** Start of Records shown **
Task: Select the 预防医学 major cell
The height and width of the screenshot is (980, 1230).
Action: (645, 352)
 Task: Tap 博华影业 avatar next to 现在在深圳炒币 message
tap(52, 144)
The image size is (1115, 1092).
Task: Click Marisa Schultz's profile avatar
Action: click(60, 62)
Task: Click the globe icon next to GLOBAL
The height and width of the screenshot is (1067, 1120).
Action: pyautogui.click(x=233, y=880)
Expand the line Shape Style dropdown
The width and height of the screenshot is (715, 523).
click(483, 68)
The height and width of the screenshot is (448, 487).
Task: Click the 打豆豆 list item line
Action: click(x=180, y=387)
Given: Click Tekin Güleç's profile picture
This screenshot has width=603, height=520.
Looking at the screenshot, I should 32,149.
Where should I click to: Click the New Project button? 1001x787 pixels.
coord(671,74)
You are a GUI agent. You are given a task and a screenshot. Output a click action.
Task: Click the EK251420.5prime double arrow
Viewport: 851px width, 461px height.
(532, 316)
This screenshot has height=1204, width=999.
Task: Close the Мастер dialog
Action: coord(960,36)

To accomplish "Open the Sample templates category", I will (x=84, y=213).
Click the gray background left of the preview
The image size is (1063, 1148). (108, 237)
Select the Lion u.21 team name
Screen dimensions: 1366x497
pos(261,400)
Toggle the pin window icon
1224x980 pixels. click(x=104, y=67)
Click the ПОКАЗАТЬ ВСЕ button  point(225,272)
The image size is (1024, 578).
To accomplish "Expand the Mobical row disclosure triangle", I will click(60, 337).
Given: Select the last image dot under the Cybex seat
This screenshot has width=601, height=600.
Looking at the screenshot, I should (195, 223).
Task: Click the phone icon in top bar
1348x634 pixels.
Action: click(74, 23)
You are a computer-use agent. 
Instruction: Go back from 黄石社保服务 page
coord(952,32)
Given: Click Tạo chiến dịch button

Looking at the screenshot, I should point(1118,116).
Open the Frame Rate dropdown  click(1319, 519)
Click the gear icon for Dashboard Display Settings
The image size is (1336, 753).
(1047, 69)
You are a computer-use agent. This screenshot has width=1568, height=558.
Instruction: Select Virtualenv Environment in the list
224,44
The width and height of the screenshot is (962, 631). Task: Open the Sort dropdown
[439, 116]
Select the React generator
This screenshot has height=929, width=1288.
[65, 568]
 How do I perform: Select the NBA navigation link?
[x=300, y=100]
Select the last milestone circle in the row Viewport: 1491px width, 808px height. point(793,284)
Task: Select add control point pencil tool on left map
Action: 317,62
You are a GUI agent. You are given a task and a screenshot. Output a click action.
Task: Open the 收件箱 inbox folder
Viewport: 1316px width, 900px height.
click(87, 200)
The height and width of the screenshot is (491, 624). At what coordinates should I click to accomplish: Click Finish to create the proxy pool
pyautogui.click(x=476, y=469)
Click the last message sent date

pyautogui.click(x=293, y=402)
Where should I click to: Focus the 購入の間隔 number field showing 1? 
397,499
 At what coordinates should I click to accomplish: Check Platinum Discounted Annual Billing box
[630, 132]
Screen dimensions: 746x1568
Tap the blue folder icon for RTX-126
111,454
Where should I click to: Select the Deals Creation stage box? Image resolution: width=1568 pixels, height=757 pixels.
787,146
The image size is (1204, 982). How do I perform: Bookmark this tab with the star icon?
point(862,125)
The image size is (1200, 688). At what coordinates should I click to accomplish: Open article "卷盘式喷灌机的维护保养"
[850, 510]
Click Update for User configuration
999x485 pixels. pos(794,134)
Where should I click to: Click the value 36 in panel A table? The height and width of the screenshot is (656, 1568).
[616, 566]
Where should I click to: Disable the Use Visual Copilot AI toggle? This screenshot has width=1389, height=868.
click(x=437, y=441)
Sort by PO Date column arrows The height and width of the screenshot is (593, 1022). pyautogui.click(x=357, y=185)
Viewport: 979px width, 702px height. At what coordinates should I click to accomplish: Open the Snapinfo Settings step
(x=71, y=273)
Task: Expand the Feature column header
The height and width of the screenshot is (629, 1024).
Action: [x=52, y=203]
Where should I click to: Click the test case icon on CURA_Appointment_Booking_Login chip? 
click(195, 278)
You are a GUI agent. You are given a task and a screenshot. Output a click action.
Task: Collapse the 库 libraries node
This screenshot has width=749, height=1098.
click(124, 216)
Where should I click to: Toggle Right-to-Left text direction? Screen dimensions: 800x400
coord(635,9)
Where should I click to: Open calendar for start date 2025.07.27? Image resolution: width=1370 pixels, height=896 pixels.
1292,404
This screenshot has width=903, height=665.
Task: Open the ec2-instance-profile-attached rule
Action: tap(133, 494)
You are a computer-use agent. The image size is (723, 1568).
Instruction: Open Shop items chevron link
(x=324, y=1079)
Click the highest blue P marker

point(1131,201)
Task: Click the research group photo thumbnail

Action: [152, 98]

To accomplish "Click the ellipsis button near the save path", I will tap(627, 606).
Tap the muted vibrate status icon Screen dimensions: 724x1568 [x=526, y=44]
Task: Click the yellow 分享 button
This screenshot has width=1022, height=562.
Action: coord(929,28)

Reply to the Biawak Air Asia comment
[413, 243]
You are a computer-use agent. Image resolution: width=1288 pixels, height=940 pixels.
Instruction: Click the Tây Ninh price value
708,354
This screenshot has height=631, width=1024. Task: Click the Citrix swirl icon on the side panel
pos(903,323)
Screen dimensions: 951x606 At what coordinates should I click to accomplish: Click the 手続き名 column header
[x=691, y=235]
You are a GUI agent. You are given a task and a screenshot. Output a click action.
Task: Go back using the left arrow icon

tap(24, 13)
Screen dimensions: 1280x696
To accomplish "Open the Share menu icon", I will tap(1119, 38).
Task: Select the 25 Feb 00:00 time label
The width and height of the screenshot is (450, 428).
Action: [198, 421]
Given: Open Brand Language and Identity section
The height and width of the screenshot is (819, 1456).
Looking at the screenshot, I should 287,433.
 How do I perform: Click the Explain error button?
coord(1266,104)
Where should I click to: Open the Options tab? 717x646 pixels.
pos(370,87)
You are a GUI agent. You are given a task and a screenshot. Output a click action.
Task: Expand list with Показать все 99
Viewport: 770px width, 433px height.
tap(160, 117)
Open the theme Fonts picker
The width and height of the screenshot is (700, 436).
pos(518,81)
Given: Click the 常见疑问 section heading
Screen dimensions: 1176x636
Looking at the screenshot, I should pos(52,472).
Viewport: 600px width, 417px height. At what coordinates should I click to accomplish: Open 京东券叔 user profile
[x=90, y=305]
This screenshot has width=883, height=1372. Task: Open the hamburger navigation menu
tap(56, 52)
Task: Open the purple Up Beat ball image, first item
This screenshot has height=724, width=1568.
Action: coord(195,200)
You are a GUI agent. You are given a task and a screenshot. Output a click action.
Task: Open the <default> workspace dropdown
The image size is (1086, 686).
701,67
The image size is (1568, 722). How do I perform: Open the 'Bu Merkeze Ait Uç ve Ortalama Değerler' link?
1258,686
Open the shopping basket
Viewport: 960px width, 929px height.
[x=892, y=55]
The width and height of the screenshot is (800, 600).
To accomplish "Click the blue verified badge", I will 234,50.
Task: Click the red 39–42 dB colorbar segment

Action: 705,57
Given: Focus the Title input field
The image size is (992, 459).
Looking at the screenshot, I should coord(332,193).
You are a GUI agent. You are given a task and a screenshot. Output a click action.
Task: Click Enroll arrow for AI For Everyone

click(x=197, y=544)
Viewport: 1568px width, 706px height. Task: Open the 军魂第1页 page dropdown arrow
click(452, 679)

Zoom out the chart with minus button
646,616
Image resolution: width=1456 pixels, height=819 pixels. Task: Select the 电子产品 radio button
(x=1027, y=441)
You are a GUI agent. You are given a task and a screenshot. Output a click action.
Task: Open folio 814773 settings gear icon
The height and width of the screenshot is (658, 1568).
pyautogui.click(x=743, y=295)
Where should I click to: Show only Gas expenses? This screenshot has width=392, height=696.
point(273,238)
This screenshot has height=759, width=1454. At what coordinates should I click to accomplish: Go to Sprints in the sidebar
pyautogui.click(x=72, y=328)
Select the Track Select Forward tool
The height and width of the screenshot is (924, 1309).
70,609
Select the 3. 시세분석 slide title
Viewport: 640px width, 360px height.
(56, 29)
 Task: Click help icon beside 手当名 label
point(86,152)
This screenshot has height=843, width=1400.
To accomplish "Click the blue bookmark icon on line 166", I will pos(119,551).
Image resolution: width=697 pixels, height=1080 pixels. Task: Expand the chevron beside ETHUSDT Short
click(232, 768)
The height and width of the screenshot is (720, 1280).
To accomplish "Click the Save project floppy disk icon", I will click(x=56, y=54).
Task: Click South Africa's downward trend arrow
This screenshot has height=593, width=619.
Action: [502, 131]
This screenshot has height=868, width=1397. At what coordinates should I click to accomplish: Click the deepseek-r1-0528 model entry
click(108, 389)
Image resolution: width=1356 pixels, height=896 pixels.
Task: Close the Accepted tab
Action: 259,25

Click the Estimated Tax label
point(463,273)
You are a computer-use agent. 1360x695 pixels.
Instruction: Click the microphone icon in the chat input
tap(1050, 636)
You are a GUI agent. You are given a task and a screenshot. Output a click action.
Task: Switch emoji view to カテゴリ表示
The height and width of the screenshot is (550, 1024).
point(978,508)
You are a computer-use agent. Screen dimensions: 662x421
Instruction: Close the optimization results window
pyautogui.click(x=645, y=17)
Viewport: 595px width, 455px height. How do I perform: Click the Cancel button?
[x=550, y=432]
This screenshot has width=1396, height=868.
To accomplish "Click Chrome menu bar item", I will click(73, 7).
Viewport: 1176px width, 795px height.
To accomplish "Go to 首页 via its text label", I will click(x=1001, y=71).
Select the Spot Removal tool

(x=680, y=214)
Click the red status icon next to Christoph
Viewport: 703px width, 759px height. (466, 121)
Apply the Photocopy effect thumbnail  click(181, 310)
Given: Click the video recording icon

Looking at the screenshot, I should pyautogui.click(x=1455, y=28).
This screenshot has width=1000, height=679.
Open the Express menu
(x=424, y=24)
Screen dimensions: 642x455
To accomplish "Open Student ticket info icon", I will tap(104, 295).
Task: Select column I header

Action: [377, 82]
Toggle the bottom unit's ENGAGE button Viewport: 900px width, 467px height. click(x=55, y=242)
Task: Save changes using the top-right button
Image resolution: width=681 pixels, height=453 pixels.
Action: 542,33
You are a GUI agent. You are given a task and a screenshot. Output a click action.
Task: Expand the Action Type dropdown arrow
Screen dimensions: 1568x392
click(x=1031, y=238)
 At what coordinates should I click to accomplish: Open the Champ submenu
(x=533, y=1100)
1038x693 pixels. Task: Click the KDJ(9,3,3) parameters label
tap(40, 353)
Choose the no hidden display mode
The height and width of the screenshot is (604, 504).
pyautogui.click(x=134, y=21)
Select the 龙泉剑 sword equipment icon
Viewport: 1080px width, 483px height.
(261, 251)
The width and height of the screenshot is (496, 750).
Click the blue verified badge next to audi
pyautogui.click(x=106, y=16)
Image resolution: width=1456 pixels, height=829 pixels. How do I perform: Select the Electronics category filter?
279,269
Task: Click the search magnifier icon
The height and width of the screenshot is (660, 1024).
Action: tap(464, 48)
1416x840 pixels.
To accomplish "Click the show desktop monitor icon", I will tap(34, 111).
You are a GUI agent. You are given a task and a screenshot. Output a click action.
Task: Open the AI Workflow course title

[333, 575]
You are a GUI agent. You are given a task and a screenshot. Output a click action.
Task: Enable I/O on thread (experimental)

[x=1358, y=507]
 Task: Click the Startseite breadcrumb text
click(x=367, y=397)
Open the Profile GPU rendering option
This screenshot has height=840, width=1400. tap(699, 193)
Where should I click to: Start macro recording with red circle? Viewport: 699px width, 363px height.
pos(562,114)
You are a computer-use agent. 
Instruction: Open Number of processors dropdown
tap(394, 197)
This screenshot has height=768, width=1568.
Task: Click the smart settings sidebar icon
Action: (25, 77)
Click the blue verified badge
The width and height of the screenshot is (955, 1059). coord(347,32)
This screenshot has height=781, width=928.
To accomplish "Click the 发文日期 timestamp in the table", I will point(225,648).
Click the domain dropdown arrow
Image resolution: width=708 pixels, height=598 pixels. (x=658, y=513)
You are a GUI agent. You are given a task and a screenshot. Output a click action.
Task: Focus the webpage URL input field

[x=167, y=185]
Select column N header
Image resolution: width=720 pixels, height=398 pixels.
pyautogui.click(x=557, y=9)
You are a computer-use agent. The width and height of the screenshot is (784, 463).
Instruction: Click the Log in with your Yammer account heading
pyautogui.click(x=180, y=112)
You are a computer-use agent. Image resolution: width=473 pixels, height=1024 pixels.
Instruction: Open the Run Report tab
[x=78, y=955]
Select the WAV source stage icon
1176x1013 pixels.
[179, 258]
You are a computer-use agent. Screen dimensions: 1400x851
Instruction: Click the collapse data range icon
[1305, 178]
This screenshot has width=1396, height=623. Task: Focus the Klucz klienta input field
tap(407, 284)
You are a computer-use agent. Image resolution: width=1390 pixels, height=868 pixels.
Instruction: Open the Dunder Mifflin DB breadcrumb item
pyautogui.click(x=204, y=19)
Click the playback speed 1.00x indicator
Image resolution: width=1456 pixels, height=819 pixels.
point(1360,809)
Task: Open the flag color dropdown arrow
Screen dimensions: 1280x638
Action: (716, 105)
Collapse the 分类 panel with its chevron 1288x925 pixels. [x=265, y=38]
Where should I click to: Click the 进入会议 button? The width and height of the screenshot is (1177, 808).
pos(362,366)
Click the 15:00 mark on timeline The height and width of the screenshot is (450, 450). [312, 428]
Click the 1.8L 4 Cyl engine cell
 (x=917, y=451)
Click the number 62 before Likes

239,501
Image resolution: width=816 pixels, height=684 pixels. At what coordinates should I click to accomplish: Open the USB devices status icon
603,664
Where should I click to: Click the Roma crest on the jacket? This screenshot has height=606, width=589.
** End of Records shown **
• [What to work on]
Please format the rows between the line holding "Where should I click to: Start" and the line holding "Action: (25, 77)", inclusive, as a JSON list of strings, one string per line, leaving out any blank lines.

• [Task output]
[
  "Where should I click to: Start macro recording with red circle? Viewport: 699px width, 363px height.",
  "pos(562,114)",
  "You are a computer-use agent. ",
  "Instruction: Open Number of processors dropdown",
  "tap(394, 197)",
  "This screenshot has height=768, width=1568.",
  "Task: Click the smart settings sidebar icon",
  "Action: (25, 77)"
]